モンティーユのような流通経路がわかりやすくて安心だ
公開日:
:
2012/01/08
雑記
ステーキといえばワインということで
当店では、セット商品としてタイユヴァンのワインのみ販売している。
(→クリック)
2008年にタイユヴァン・グループを統括するシェフ、ピエール・ベロ氏を招いて開催された
寿司とワインのマリアージュを楽しむ会でご縁をいただいてからのお付き合いだ。
サイトでは赤ワインのみの販売だが、個人的に肉に白を合わせるのが好きなこともあり
当初は、“モンタニー・プルミエ・クリュ”などの白ワインを販売していたこともある。
さすがに、「牛肉=赤」のイメージが強すぎて白はまったく売れなかったので
いまは販売していない。
発注の際に、私が個人的に買うことはある程度だ。
ところで、白ワインのトップ生産者といえば、
コント・ラフォンとコシュ・デリの名が常に上位にあがる。
雑誌だったのか、どこかのワインサイトだったのか忘れてしまったが
コント・ラフォンとコシュ・デリ、そしてモンティーユの3本による試飲会で
モンティーユのムルソーのワインが1番に選ばれた、というのを読んだことがある。
モンティーユのワイン造りは自社畑を持たないネゴシアンで
牛肉の業界でいうところの問屋や仲卸業者のようなものだ。
市場のセリで買い付けた枝肉をそのまま、または部分肉にして
精肉店や焼肉店に卸す問屋に似ている。
ネゴシアンとは、農家などからぶどうやワインを仕入れて
ブレンドや熟成、瓶詰めを行って出荷する卸売業者のことだ。
一方、同じ生産者でもドメーヌは、自分で栽培して収穫したぶどうから
ワインを造っている人たちのことを指す。
モンティーユがすばらしい白ワインを造るのは、
従来のネゴシアンのようにできあがったワインを買い付けるのではなく
自らが管理や収穫まで指示をだして、まるごと買い付けているからだ。
畑を持たないモンティーユだが、栽培農家との信頼関係があってこそ成り立つやり方で、
その成果がコント・ラフォンとコシュ・デリをも上回る白ワインを造る秘訣なのかも知れない。

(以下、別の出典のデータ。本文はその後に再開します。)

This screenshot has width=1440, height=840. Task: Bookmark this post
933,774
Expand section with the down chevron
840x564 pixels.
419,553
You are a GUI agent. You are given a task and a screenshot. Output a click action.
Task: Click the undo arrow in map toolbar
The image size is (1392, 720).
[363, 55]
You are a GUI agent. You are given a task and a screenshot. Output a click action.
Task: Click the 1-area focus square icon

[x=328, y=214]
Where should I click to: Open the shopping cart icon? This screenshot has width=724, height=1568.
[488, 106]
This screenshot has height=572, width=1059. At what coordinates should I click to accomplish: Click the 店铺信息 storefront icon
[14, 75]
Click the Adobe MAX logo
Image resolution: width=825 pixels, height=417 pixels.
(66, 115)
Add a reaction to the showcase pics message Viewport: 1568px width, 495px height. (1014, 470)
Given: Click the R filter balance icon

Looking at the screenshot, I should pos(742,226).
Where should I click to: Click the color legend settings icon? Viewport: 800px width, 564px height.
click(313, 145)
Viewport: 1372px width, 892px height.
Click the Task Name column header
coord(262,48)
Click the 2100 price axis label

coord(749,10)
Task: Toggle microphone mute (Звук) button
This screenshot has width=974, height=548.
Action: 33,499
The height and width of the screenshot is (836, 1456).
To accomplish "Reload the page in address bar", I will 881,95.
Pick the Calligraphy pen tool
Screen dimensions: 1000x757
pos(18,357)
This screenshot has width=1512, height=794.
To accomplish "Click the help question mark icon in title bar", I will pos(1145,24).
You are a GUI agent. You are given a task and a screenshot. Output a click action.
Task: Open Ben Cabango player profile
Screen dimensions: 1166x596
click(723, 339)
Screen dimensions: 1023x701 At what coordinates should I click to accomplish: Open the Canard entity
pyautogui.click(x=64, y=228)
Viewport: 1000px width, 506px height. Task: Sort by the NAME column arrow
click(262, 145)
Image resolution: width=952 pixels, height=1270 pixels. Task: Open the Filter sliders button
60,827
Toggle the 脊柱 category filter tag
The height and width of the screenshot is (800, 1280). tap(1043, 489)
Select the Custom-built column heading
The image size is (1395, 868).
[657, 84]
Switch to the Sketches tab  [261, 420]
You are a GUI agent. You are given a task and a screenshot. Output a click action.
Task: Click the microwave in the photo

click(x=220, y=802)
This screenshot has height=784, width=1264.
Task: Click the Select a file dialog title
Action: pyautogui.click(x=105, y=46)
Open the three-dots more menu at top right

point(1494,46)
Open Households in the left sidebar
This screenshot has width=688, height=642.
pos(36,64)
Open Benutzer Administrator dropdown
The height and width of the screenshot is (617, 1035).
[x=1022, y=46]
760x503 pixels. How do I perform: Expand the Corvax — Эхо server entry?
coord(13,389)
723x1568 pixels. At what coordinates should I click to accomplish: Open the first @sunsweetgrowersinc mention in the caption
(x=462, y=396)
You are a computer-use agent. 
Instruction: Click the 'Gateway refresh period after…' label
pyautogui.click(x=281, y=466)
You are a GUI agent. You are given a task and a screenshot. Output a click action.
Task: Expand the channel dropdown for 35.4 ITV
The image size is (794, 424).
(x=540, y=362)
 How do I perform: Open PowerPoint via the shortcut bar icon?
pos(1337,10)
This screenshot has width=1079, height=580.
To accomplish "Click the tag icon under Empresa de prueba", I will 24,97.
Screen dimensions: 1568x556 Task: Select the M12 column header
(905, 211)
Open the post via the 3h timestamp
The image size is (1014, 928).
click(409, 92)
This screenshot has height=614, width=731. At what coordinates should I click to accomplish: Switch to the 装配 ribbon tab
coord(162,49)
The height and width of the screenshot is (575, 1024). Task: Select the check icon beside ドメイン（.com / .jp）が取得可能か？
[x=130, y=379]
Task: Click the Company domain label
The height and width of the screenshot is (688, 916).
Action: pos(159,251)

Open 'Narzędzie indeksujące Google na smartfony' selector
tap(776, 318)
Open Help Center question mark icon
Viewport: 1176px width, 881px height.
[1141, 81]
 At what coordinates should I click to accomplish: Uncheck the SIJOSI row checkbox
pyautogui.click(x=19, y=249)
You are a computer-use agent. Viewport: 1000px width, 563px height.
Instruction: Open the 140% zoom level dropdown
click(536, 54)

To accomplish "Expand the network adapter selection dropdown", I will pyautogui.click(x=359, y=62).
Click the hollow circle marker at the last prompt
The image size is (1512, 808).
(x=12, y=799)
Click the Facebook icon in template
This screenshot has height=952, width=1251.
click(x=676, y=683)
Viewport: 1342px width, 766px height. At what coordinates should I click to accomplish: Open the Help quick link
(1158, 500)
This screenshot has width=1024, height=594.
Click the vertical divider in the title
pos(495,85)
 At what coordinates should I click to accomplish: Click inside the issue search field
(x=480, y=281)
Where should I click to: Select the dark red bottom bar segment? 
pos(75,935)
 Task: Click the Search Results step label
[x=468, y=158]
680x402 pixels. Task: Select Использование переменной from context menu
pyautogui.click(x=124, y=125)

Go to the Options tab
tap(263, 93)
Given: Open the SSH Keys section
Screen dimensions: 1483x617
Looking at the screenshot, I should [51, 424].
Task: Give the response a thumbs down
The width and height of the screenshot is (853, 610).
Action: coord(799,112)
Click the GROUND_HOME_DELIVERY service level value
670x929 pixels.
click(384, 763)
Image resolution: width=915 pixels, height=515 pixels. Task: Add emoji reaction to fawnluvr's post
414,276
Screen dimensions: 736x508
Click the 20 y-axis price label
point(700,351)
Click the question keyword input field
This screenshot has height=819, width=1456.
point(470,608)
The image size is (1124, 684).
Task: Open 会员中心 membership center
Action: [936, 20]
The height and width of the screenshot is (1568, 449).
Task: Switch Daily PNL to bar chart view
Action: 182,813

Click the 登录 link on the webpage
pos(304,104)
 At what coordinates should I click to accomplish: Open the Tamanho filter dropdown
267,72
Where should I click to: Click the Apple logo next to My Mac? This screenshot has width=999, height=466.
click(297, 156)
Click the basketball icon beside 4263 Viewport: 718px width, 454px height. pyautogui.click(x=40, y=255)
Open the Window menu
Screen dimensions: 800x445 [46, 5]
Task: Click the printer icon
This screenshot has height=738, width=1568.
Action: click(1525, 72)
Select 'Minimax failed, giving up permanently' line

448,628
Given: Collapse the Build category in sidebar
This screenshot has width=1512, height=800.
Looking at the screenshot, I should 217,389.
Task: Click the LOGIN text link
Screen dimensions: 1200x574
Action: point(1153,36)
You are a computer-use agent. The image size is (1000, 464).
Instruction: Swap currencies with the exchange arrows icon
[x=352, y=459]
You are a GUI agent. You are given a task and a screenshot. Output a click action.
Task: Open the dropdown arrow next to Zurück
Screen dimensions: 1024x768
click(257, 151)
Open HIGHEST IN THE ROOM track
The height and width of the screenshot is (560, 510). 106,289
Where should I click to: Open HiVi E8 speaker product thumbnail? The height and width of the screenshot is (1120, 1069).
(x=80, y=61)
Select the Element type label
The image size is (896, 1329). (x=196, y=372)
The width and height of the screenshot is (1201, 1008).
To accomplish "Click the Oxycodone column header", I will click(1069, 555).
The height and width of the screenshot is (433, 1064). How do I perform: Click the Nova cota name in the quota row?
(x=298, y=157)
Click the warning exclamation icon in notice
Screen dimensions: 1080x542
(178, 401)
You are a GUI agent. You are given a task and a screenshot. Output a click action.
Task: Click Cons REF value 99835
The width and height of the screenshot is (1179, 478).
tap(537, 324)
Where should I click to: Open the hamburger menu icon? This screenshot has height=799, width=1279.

牛肉の世界では、問屋や卸業者から部分肉を仕入れるのが一般的だ。
セリで仕入れる場合も、農家から直買い(市場を通さないやり方)の場合も
枝肉の状態でしか見ることができないため、そこにいくまでの過程はまったくわからないわけだ。
すなわち、なにを食べさせて、どのような環境で育ったかなど知る由もないのです。
まぁ、あまりこのあたりに興味を持つ食肉関係者はいないだろうが。
しかし、これからは生産者も販売者も消費者も一緒に協業する
エンゲージメントの向上が課題の1つとしてあげられる。
格付け制度がある限り、味ではなく見た目優先で牛肉の評価は先行するが
いつかモンティーユが造りだす最高の白ワインのように見た目ではなく、
味で評価される制度も作りだされることを期待したい。
フランスでは、赤身肉は高級肉の位置付けだが
日本では見た目の評価が最優先で味はあまり関係していないのが実際のところだ。
格付け制度のおかけで、91年の牛肉自由化の際には
日本の和牛を価格競合から守ることができた。
1つの目安としての格付けにプラスして食味が追加できればおもしろいのだが
牛肉は熟成の段階により、日によって味が変化するのでこのあたりはむずかしいかも知れない。
いずれにせよ、消費者が何を求めているのか、何に関心を抱いているのか。
そこがポイントであることは間違いない。